Return every line below as is, leaving out the pictures.
================
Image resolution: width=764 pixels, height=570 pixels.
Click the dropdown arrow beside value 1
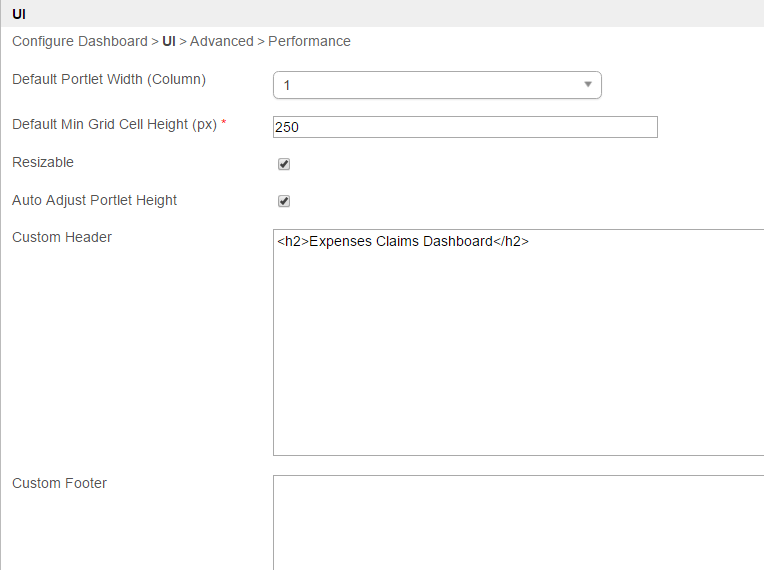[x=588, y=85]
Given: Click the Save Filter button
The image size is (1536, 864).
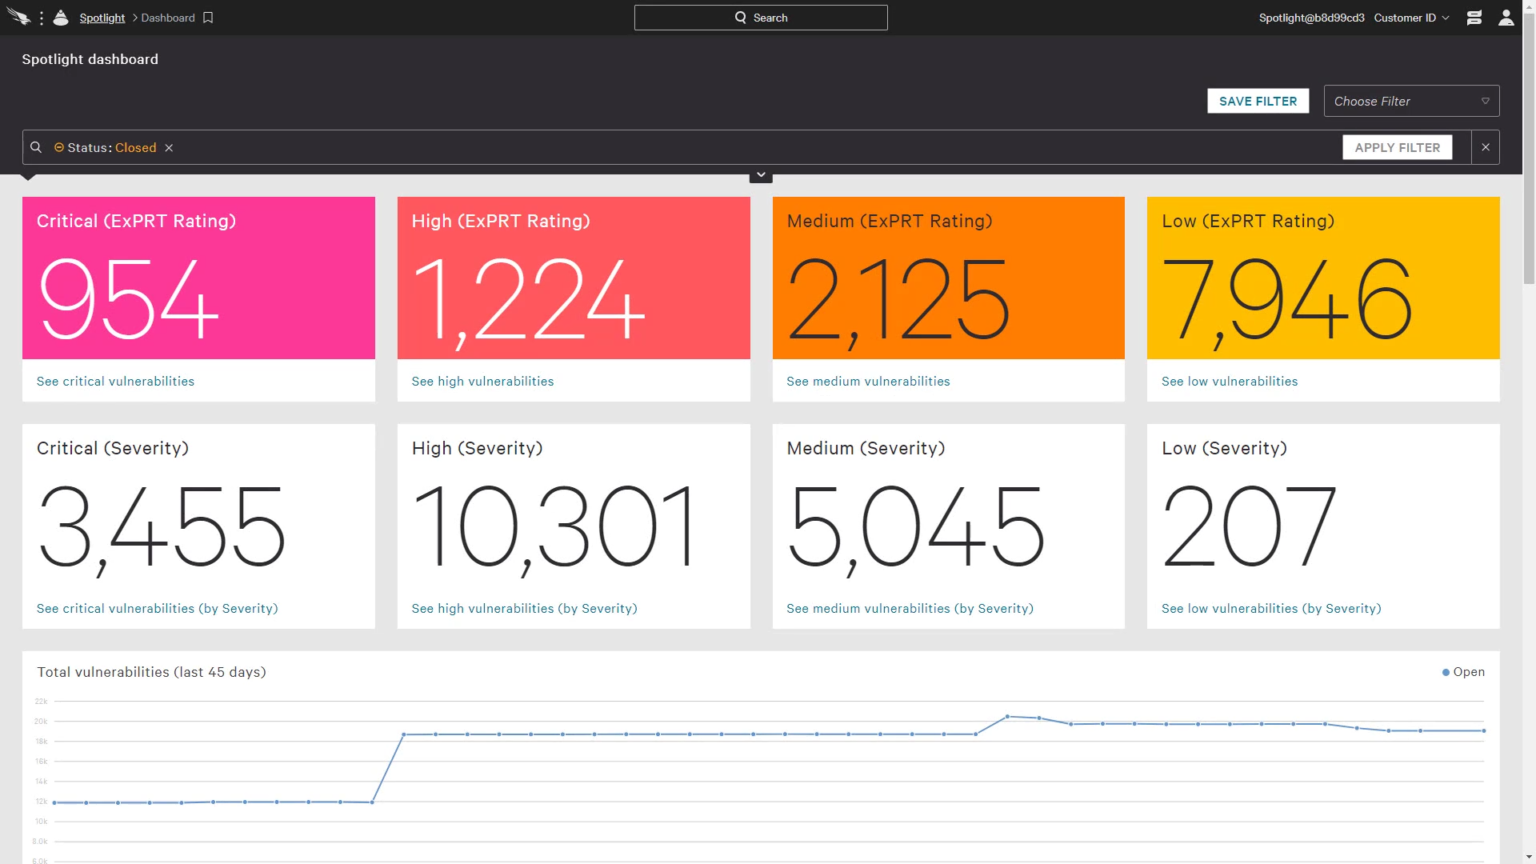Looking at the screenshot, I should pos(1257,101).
================
■ **Exercise solution**:
Image resolution: width=764 pixels, height=570 pixels.
Click the dropdown arrow beside value 1
[x=588, y=85]
Given: Click the Save Filter button
The image size is (1536, 864).
Looking at the screenshot, I should pos(1257,101).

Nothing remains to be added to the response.